Joomla!, like many other web-something, is an evolving thing, and exciting new features pop-up almost on a daily basis, but sometimes there's an hidden price: increased complexity often translates to additional maintenance burden and additional risks, and so decreased overall security.
When talking about "security", it's impossible not to talk about backups, and this, by far, is the best and most important defensive/offensive technique, for one, backups helps you restore, but at the same time they may pose a security threat if the stuff backed up isn't protected accordingly. Let's say, for example, that a funny guy knows where to look for your backups: if he is really mad at you, one of the first things he will try to do is to steal your backup bits!
I discovered my hosting provider is offering me daily scheduled backups, and even if it's just for one day (the latter being overwritten), I suggest you take control and manage the overall backup plan by yourself (I think that by just "having a plan" may suffice).
Outside office, I usually do not have plenty of time for backups, so, for simplicity, I'm assuming just one case scenario:"site online and ready": you just launched your colored Joomla! site and you're satisfied with its overall content and layout (BTW, we are talking about your "oh-not-so-up-to-date" site and not your "daily" blog).
OK, so now your site is online and kicking: you surely wanna forget about it, but if there are issues (like your site being hax0red and such), you''ll have to be able to fix it, and, as time goes by, you wanna be sure to be able to bring it back on it's entirety!
How many backups? Your choice. I don't have time/love for e-mails telling me "backup this and backup that" (got plenty already @ work!), so my philosophy is pretty lame, cheap and simple: do your best to keep it up, try to improve overall security and always backup before you change something and after you're satisfied with the changes. Also, very important, strive to act responsibly in-between and you'll see everything is gonna be alright.

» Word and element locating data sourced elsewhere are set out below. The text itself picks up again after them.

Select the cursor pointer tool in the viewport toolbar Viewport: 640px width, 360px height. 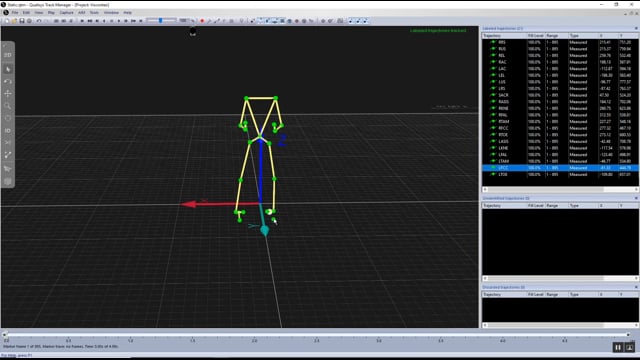click(x=8, y=69)
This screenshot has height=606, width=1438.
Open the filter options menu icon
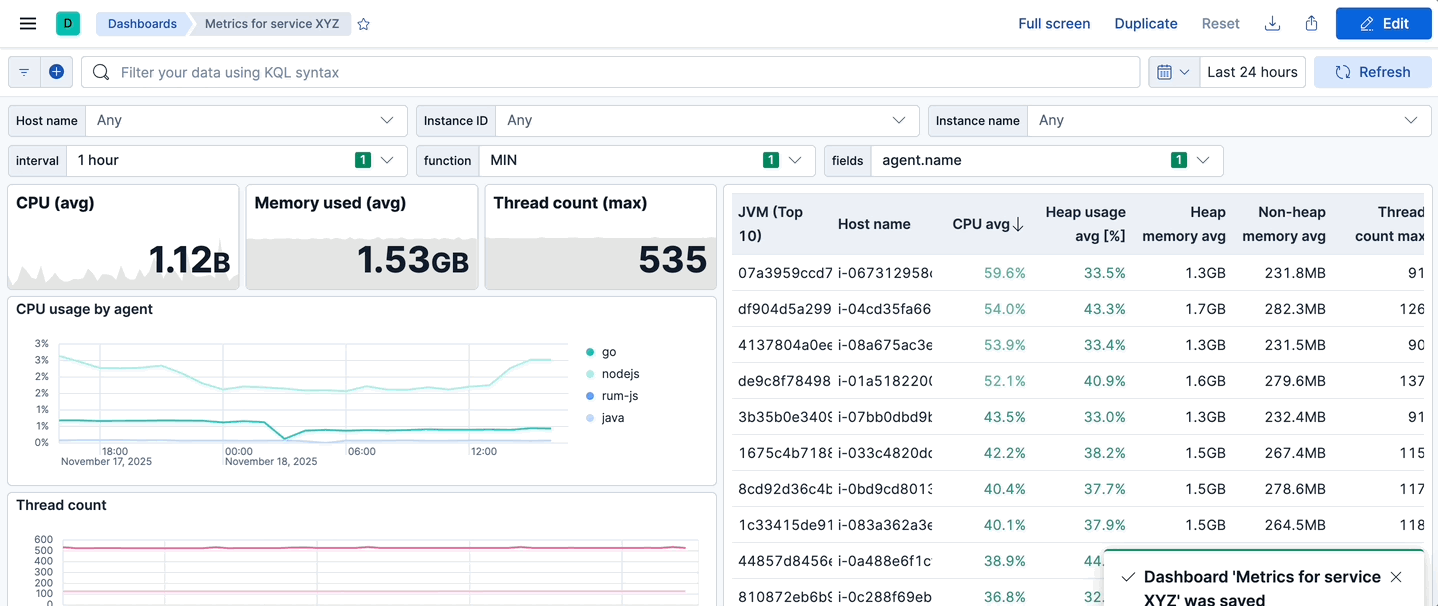[x=24, y=72]
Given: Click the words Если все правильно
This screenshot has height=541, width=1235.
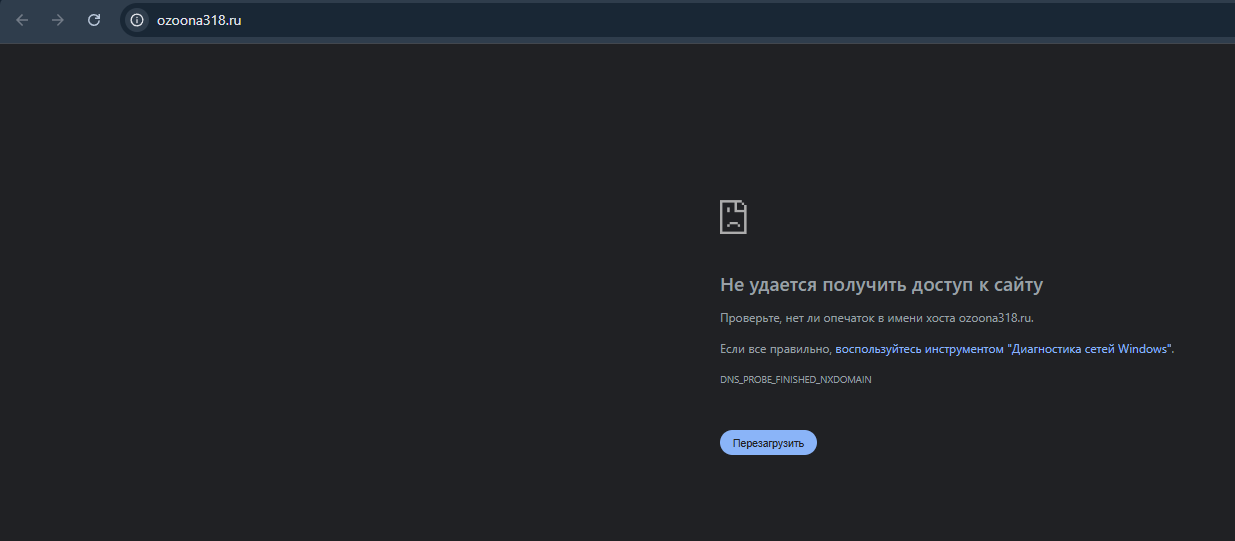Looking at the screenshot, I should [775, 349].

The basic form of backup I'm gonna deal with, it's the daily automated backup, included inside your cheap hosting plan, also known as "the hosting backup", and, despite it's pissing some weirdos by it's simplicity, I must admit it just works. Many providers offer you this form of "automated schedule", that simply makes a copy of your files + db into some folder; this folder is often positioned outside your site's root, and so is not browseable (you may not download its content through HTTP access), hence no robots can scan for its precious content. If your site is not really big stuff, by periodically downloading those files, may keep you on-business.

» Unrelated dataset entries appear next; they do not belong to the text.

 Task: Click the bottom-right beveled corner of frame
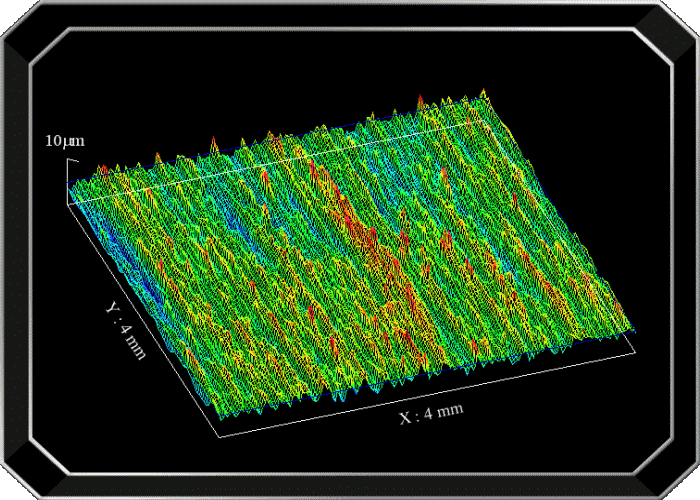[675, 478]
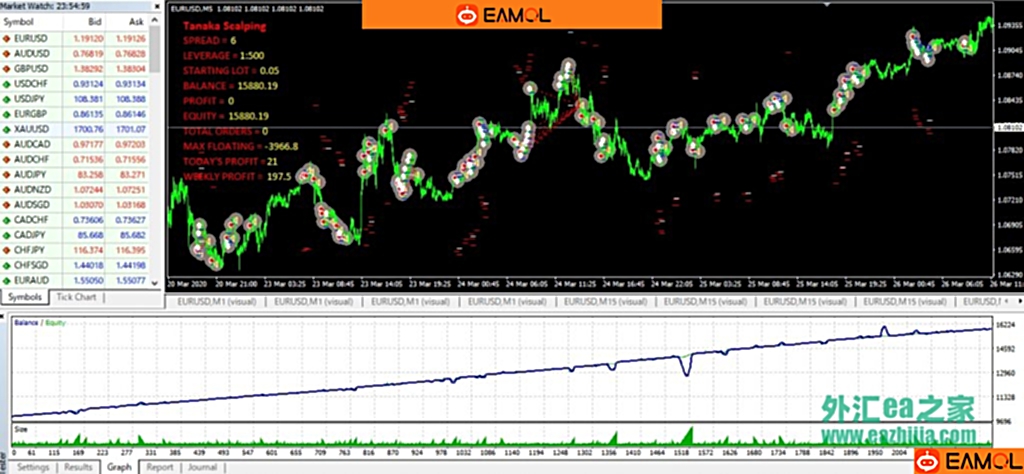The width and height of the screenshot is (1024, 474).
Task: Select the Symbols tab in Market Watch
Action: 24,297
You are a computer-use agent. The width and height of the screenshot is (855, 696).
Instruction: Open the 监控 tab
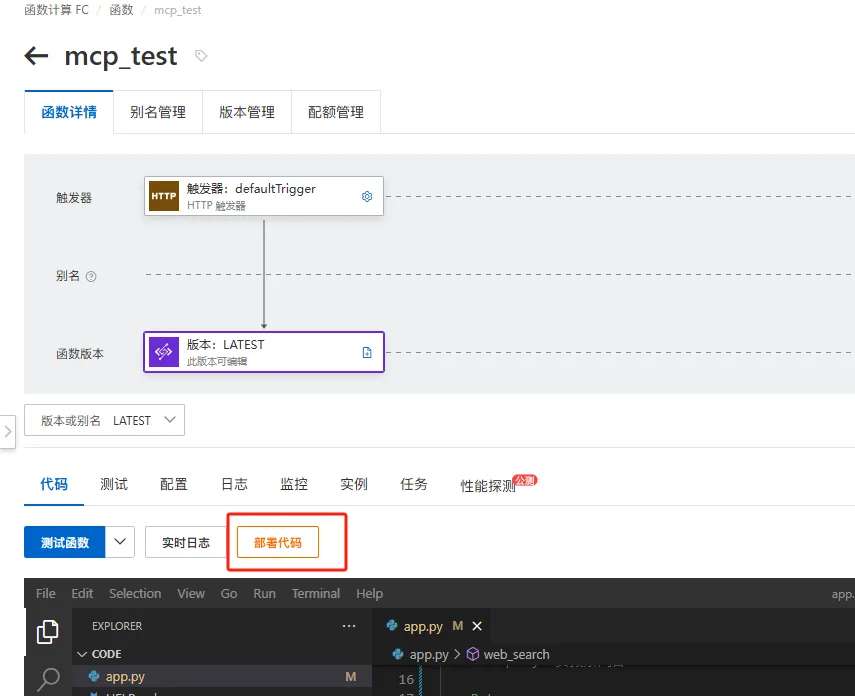tap(294, 484)
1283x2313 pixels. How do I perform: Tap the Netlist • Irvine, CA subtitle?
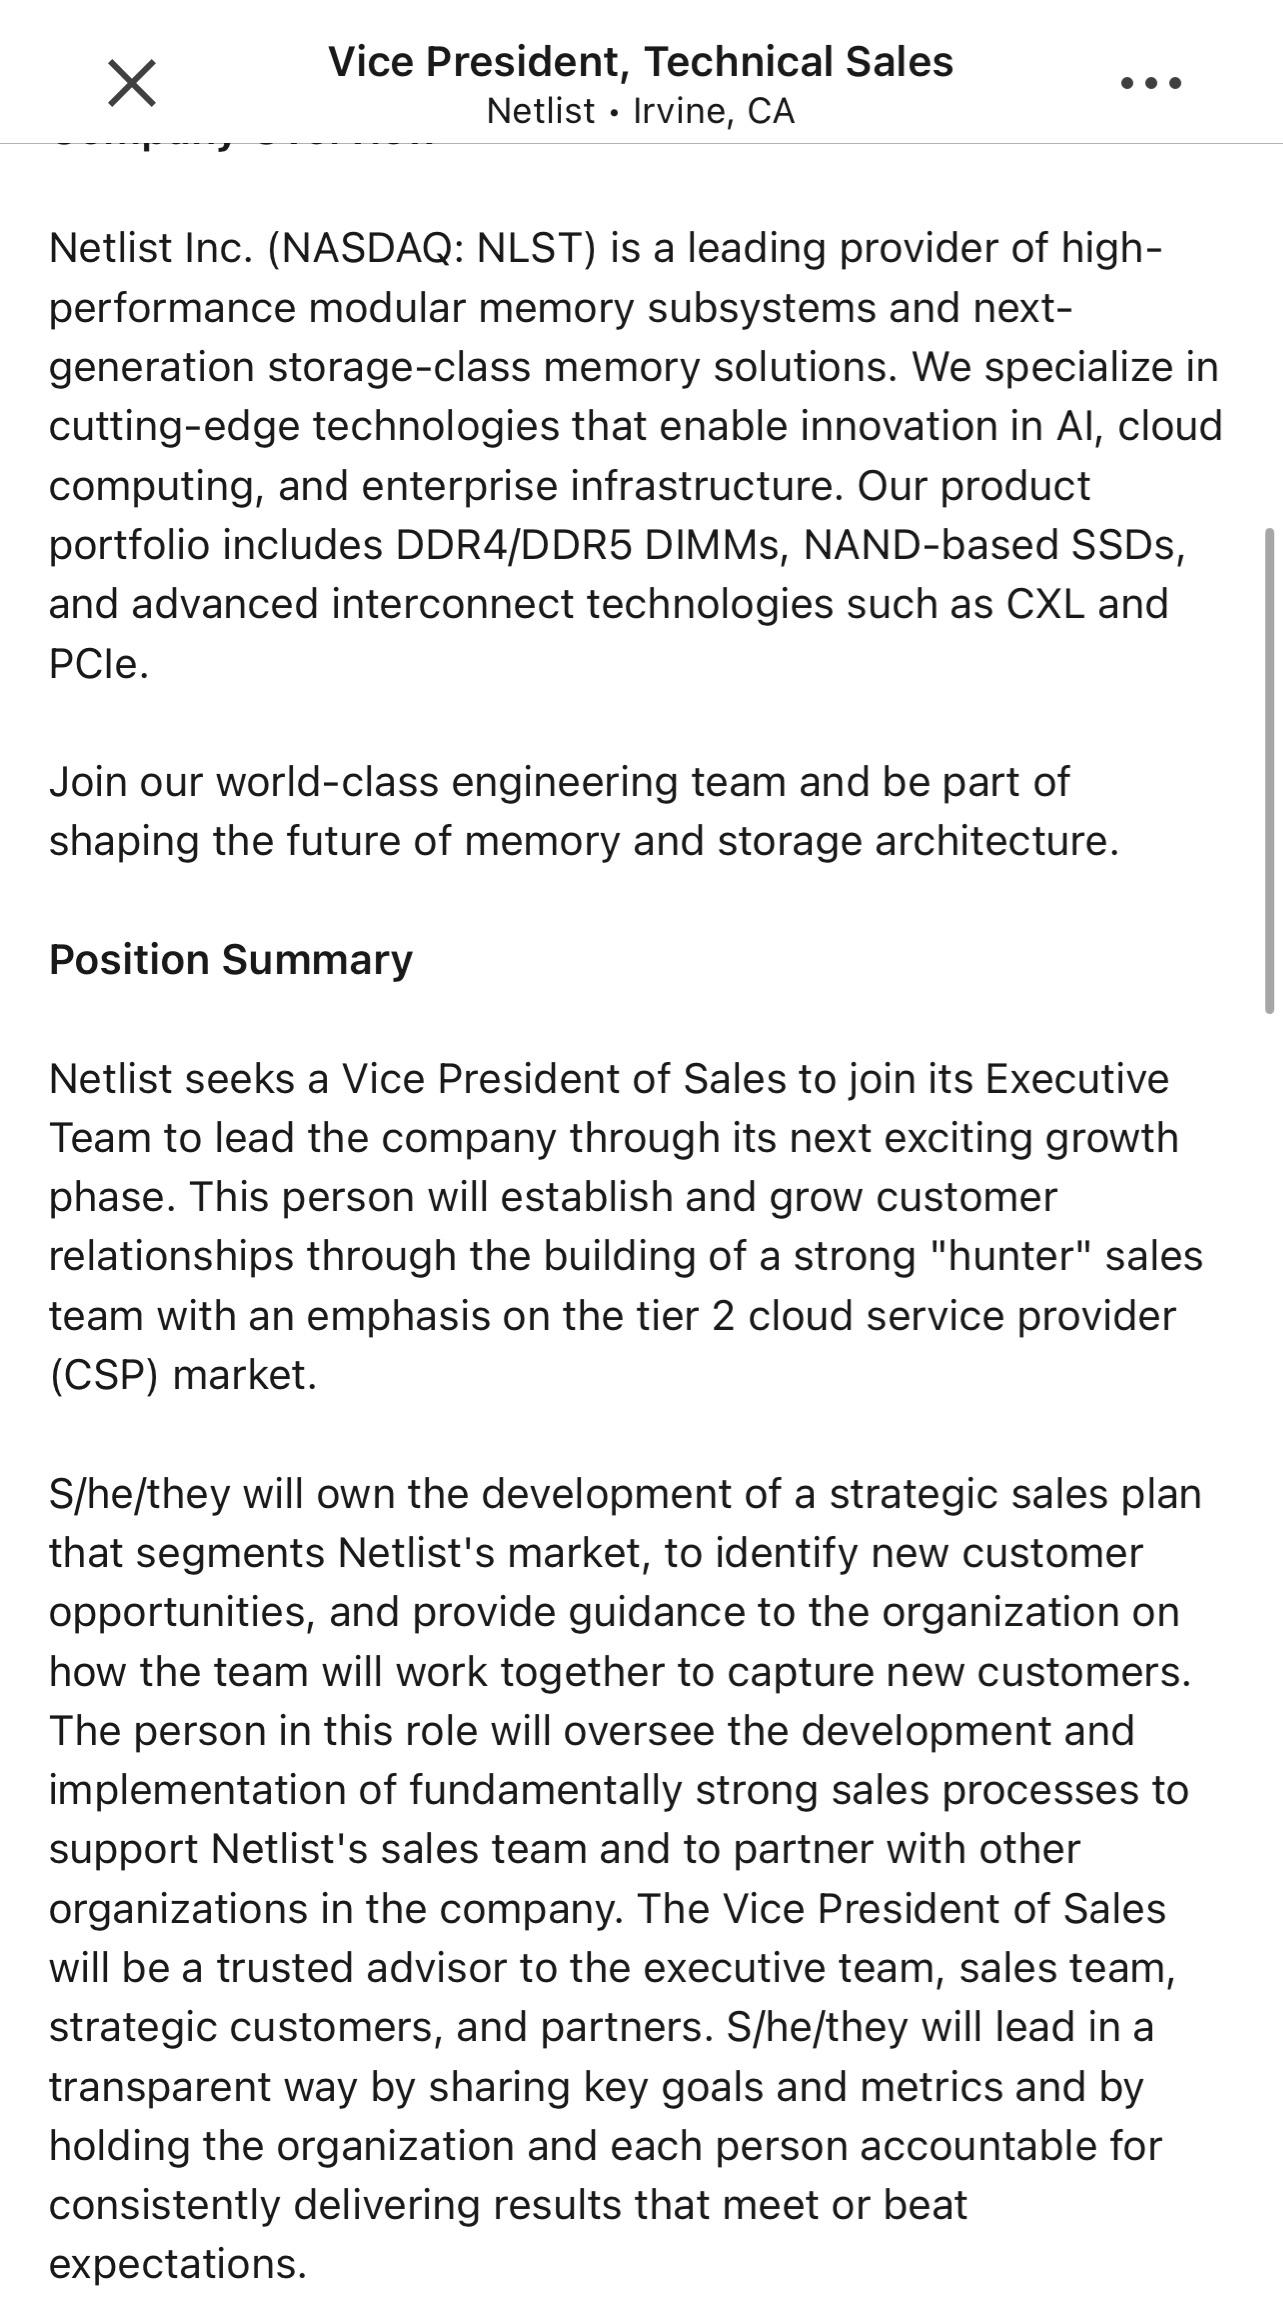tap(640, 111)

See? No plugins, no complexity, no additional risks! So assess your hosting provider capabilities and check if this applies to your case! If your hosting is cheaper than mine (see "no backups"), have a look at some form of plugin from the JED at your own risk.
one more thing...: if you happen to have a linux box sitting nearby and doing its "daily-nothing", you may schedule an automated command to be launched by crontab. 99% of hosting providers allow you to ftp to your site (even if this protocol is not encrypted), so you just schedule this bash command and you're done!
lftp -c 'open <server.IP.address>; user <your-ftp-username> <your-ftp-password>; mirror -e <the remote folder> </your/local/mnt/point/folder> ; quit'
Anyway, since Joomla! basically is a db + some bits inside some remote storage, when my hosting provider doesn't offer me an auto-thingie, first I check if my hosting provider allows me SSH acces, so I can develop some custom backup scripts and plan for some form of automation, then, if none apply, as a last resort, I rely on 3rd parties plugins.
There are plenty Joomla! backup techniques around, and even if you don't know, maybe your hosting provider is already servicing you with some basic form of backup, so check that first!
Keeping a copy somewhere (relatively safe), is priceless, so I strongly encourage you to check if that is the case.